What the article refers to is an HCI product which is similar to HA pairs where VMs can only run on two nodes where the data is located, which is why DRS being disabled or Manual is recommended.

In reality, this isn’t data locality, it’s just a basic product which has very limited scalability. One of the many issues with this type of product is that a single node failure creates a significant risk and cannot be recovered without hardware replacement.

Nutanix, on the other hand, can restore the resiliency and even tolerate subsequent failures without failed hardware (such as SSD/HDD or even entire nodes) being replaced.

I recently wrote a series of posts after HPE decided to start a campaign of FUD against Nutanix with #HPEDare2Compare. One article in the series specifically covers the resiliency of the Nutanix platform in depth so I encourage you to take a look at that post and the rest of the series.

The next section covers “Data Locality limits VM Migration”.

A few key points on Data Locality limiting VM Migration.

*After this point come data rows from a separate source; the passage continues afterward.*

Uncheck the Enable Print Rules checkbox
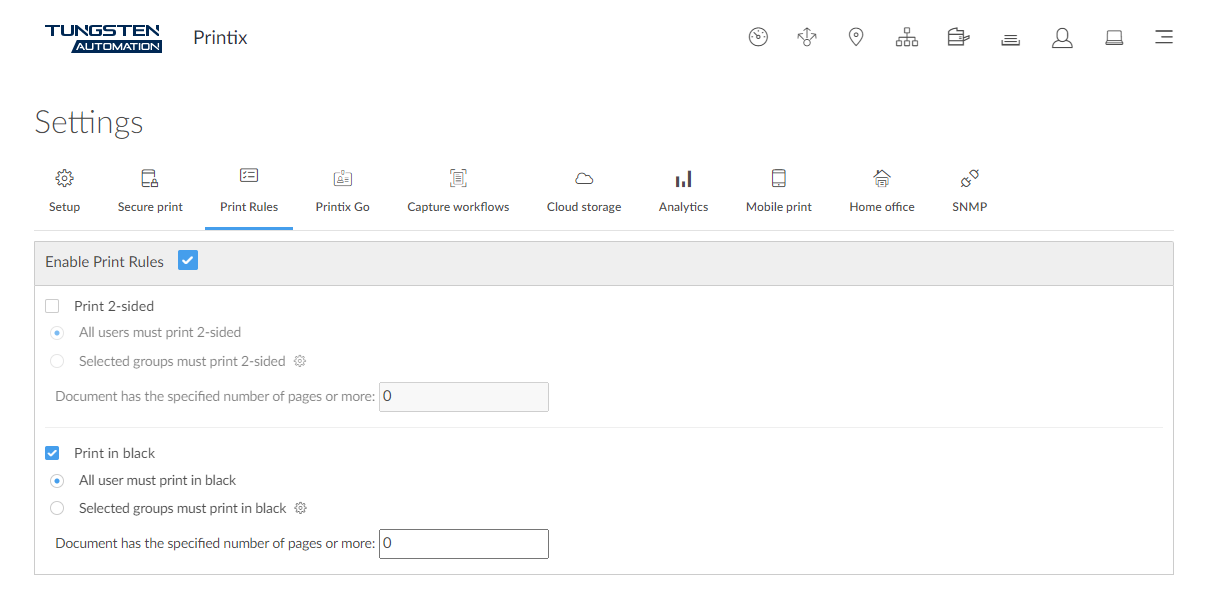Screen dimensions: 1206x604 188,261
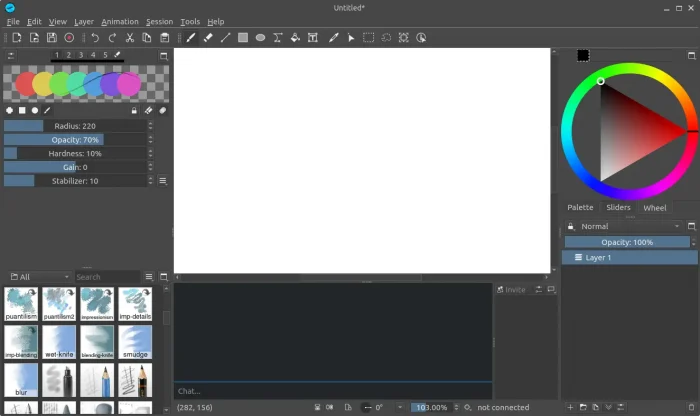Open the Normal blend mode dropdown
Viewport: 700px width, 416px height.
click(x=624, y=227)
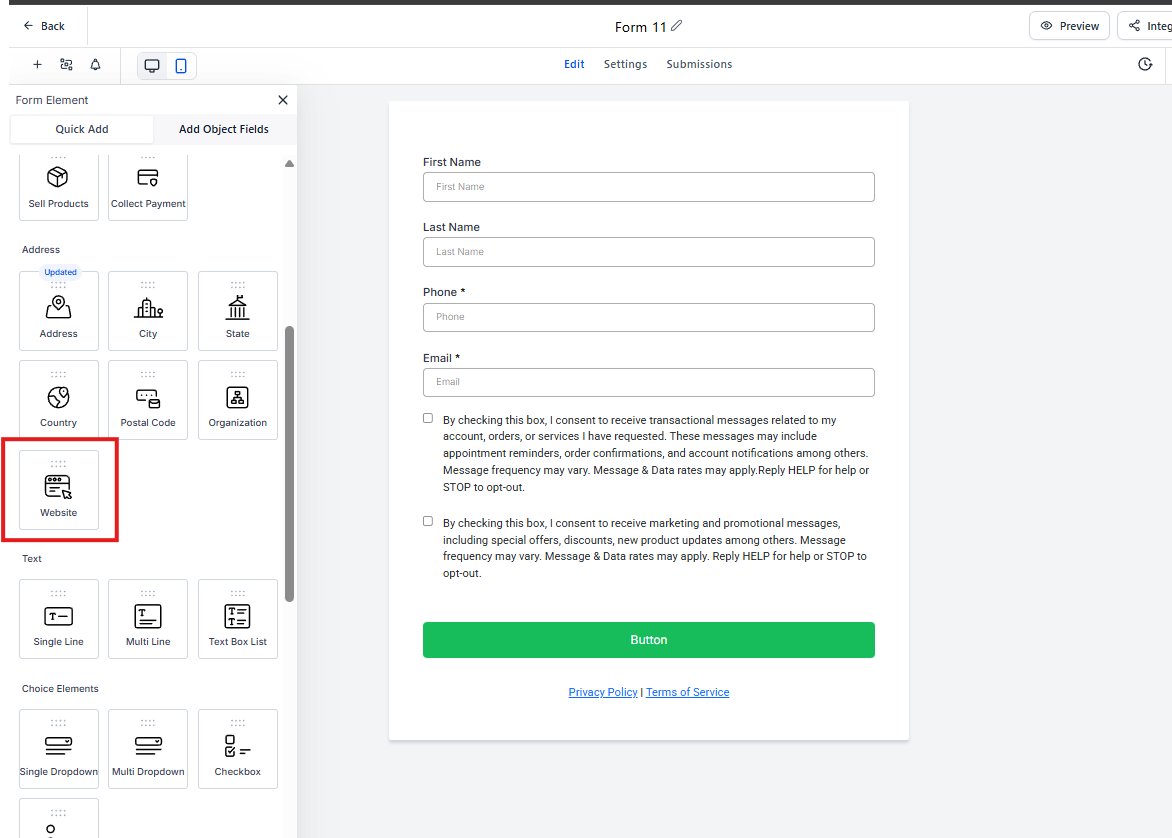
Task: Add the Collect Payment element
Action: click(x=148, y=185)
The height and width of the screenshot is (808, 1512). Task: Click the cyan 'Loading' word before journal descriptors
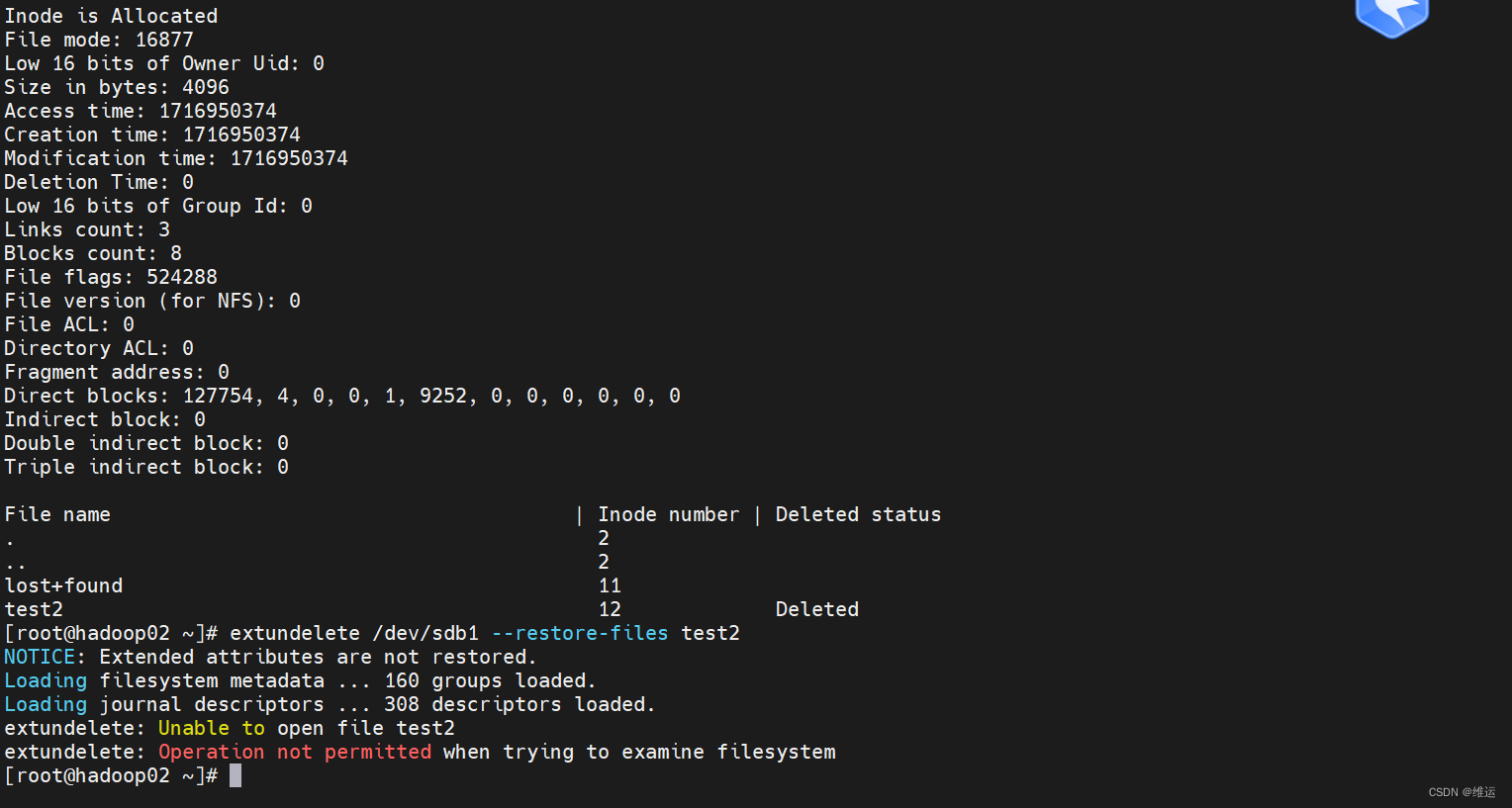click(46, 705)
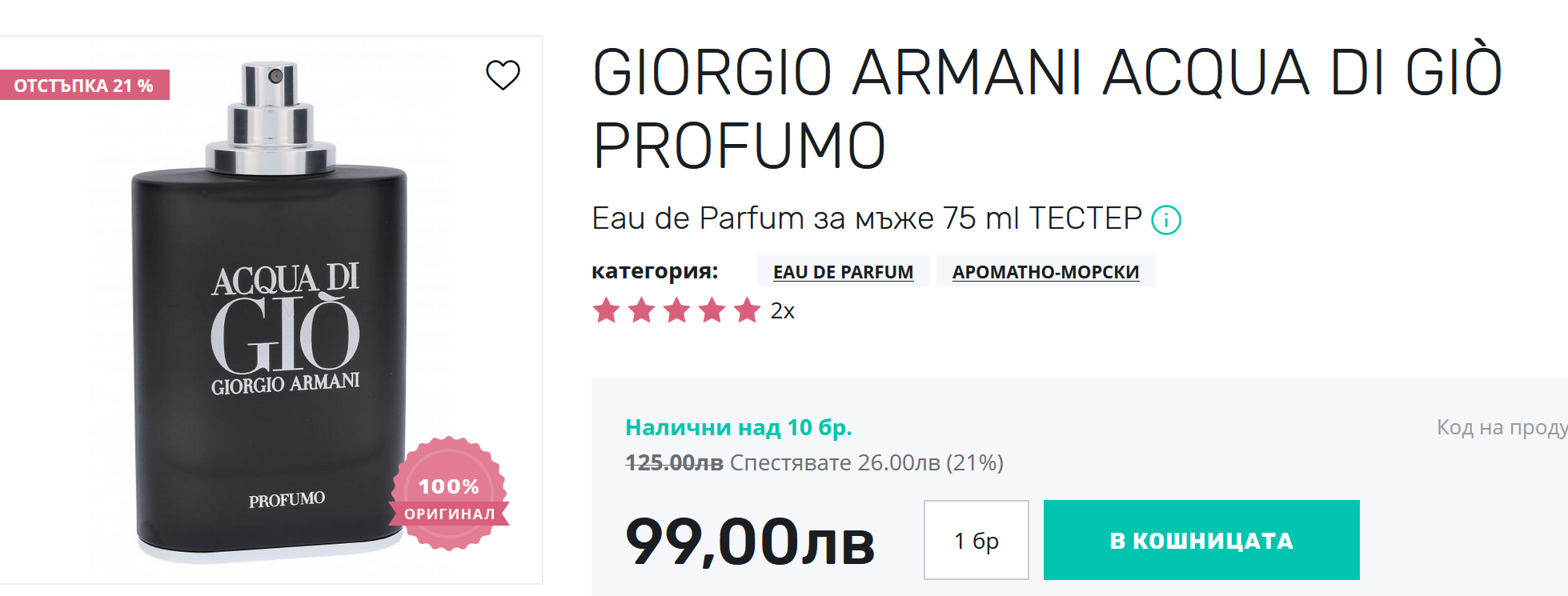1568x596 pixels.
Task: Click the 100% ОРИГИНАЛ badge
Action: tap(449, 494)
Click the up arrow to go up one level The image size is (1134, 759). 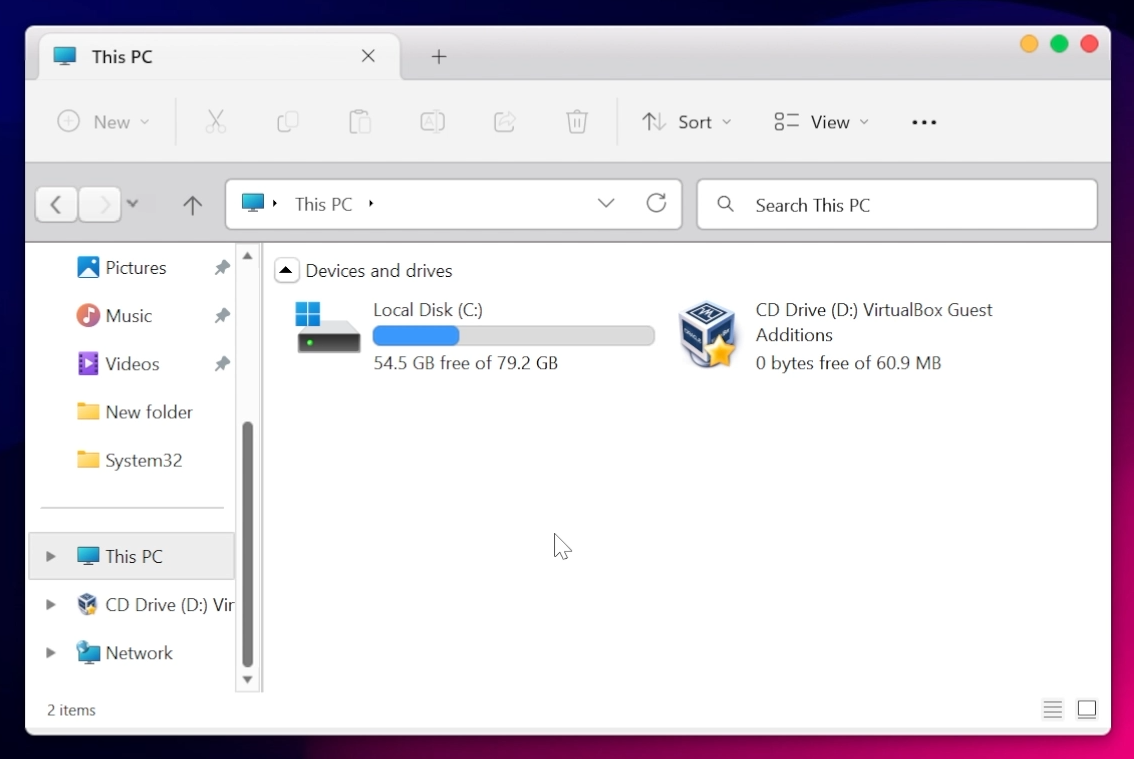(x=192, y=204)
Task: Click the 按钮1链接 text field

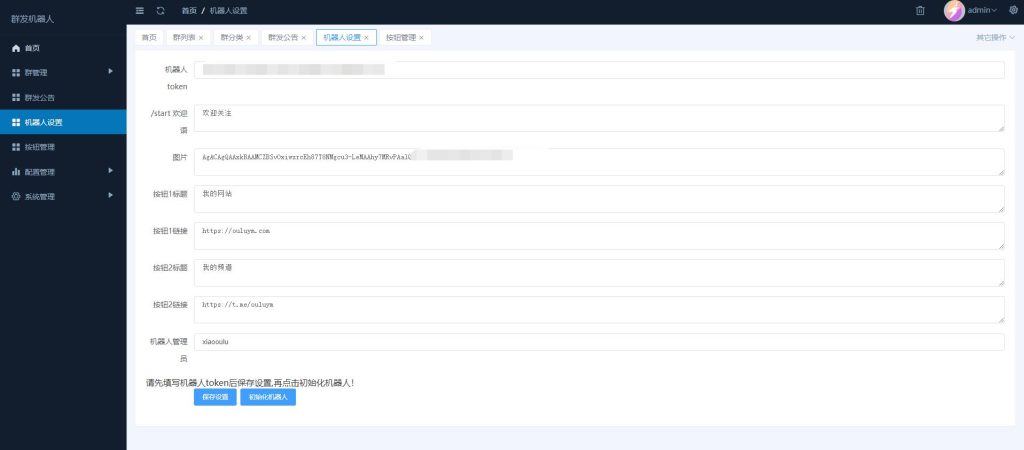Action: pos(599,236)
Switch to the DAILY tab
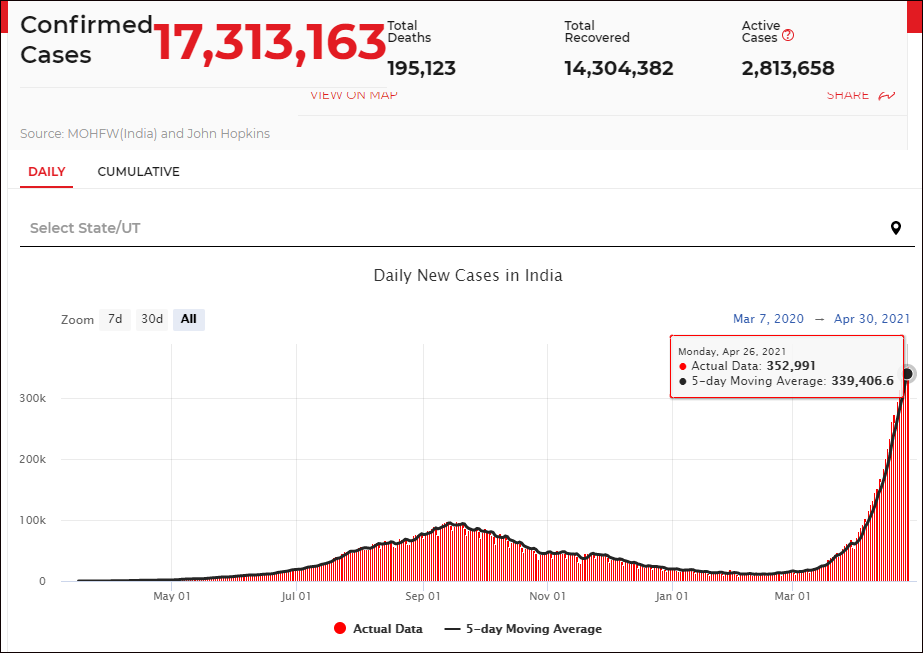923x653 pixels. coord(47,172)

As previously mentioned, VM’s can migrate to ANY node in a Nutanix cluster, without restriction AND without bulk data movement.

To recap, For data which is never accessed, it is NEVER moved! Only data which is read/overwrite hot is localised and is done so at a 1MB granularity.

Virtual Disks (e.g.: VMDK, VHDX or VDISKS) are NEVER moved in their entirety from one node to another following a VM migration.

Now if you believe the network is not a bottleneck, then this granular localisation is not a problem. But think about it this way; The network is used the same amount of time if a remote read is localised or not, so what’s the problem with localising? The problem is actually not localising the data as subsequent reads hit the network unnecessarily adding some overhead, even if it’s minimal.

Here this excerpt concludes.